[R-lang] Re: Main effects of categorical predictors in lmer
Finlayson, Ian
IFinlayson@qmu.ac.uk
Mon Oct 10 07:27:18 PDT 2011
Hi Hossein,
As far as I can see, neither model is correct. If B is a predictor with
three levels then the model should contain 6 fixed effects: An
intercept, A, B1 compared to B2, B1 compared to B3, B1 compared to B2
interacting with A, and B1 compared to B3 interacting with A.

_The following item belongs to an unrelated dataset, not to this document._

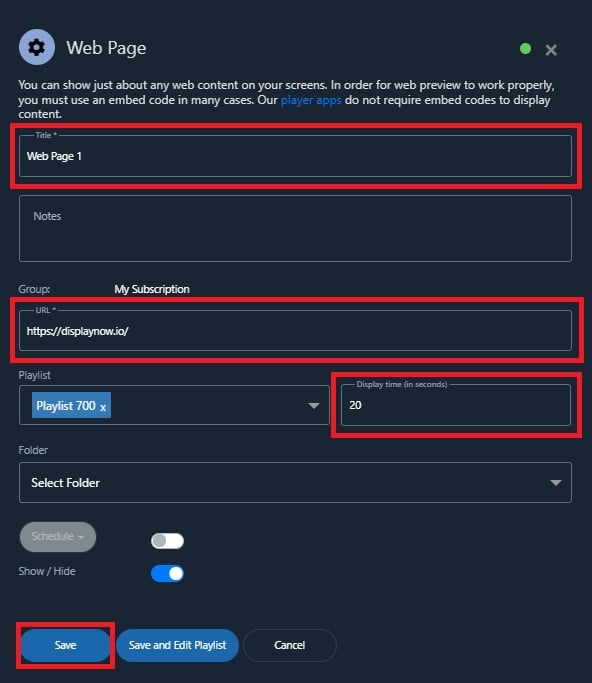
Task: Click the Display time seconds field
Action: click(456, 405)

What I suspect you've done is actually enter B as a continuous predictor
with a mean of zero (since you used scale()). You'll need to keep B as a
factor, but give it appropriate contrasts:
B <- factor(B) # Make sure it's a factor
contrasts(B) <- contr.sum(3) # Generate a 3 level contrast matrix using
sum coding; alternative contr.helmert(3) for Helmhert coding
Then build your models.
It's possible that it won't set the right level as a baseline (the
baseline will be whichever is a row of -1). If so then you'll need to
manually set up the matrix. For sum coding, something like:
contrasts(B) <- cbind(c(-1,0,1),c(-1,1,0)) # Assuming that B1 is the
first row in contrasts(B) - double check!

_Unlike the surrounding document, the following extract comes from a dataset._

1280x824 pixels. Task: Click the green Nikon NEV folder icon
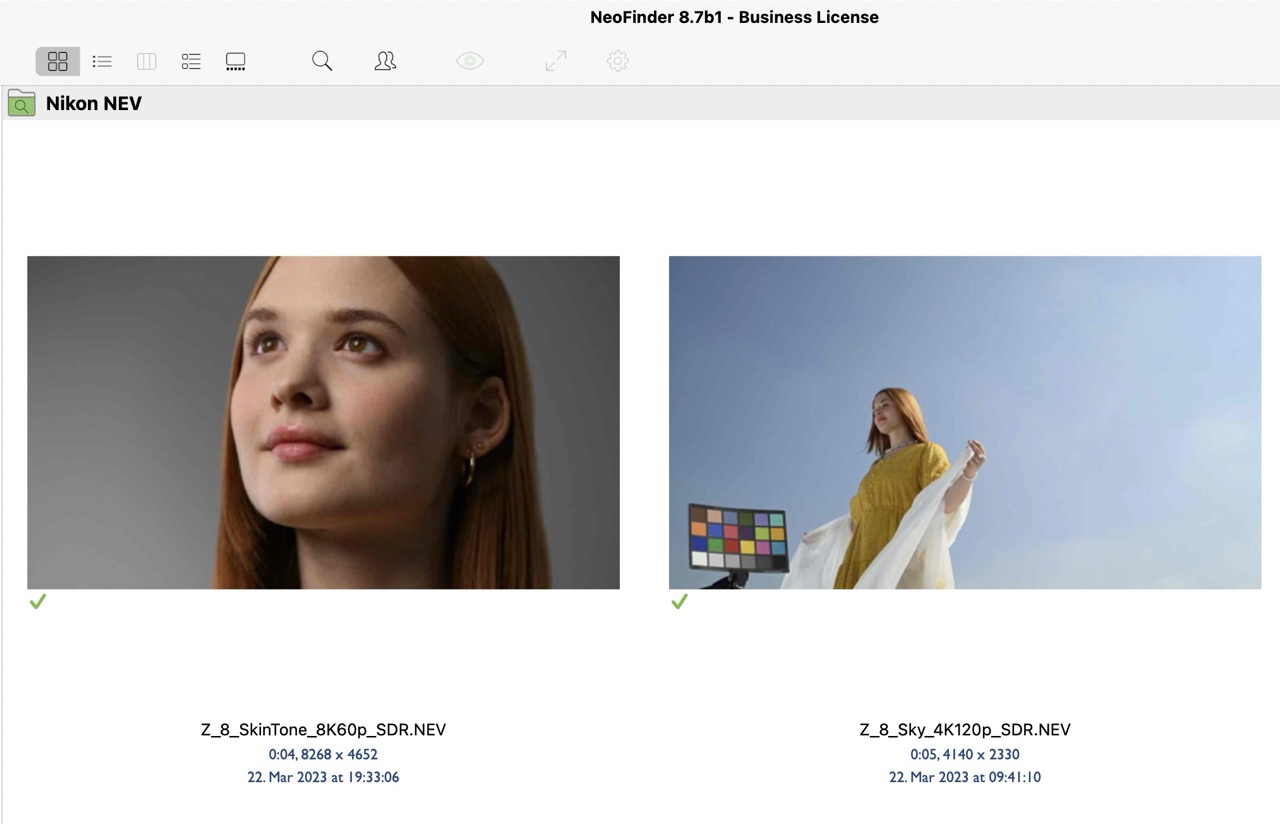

I'd also do something similar with A so that your estimates are
comparable (if you've centered 0 and 1, then it'll come out -.5 and .5,
rather than -1 and 1)
HTH,
Ian
From: ling-r-lang-l-bounces@mailman.ucsd.edu
[mailto:ling-r-lang-l-bounces@mailman.ucsd.edu] On Behalf Of hossein
karimi
Sent: 10 October 2011 15:05
To: ling-r-lang-l@mailman.ucsd.edu
Subject: [R-lang] Main effects of categorical predictors in lmer
Dear R users,
I'm using mixed effects models (lmer) to predict a binary dependent
variable as a function of 1.a categorical predictor (A)with 2 levels (A1
and A2) , 2. another categorical predictor (B) with three levels (B1, B2
and B3) and 3. The interaction between these two predictors. I have
tried two models but they return different results and I'm not sure
which one is correct. I'm interested in the main effect of B and the
interaction between A and B (because A alone has a significant effect in
both models). My problem is that there seem to be two sensible ways of
examining the main effect of B: 1. to helmert code and 2. to center.

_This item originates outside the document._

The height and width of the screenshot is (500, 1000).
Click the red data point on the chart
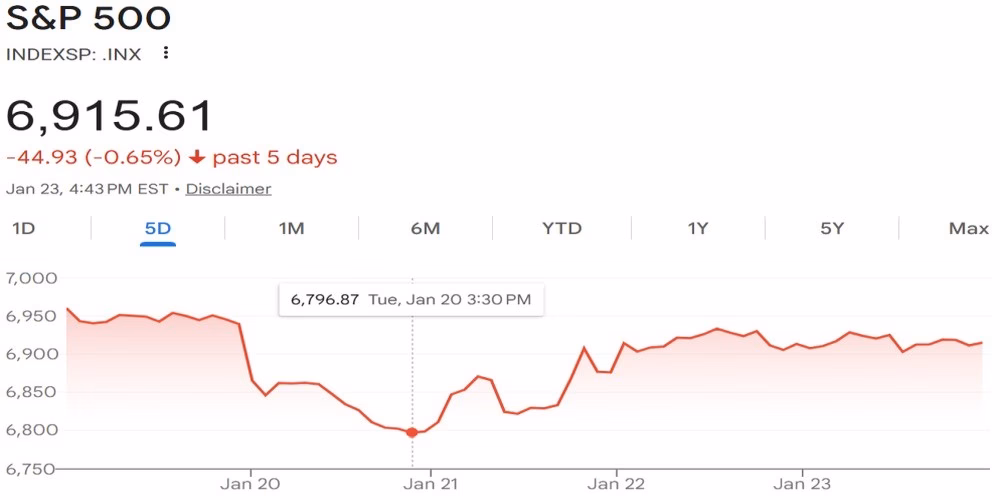point(412,432)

But these two methods produce opposite results! I don't know which one I
should use. Here are the two models with some details and their outputs:
Model 1: 'A' is centered. 'B' is helmert coded ('B1'(baseline)=2,
'B2'=-1, 'B3'=-1) so that I can get a main effect of B by checking to
see whether baseline condition in B differs from the mean of B1 and B2 .
The lmer output returns a significant effect of B and no significant AxB
interaction. However, as is highlighted below (in pink), the correlation
between B and the 'AxB' interaction is high (-54%).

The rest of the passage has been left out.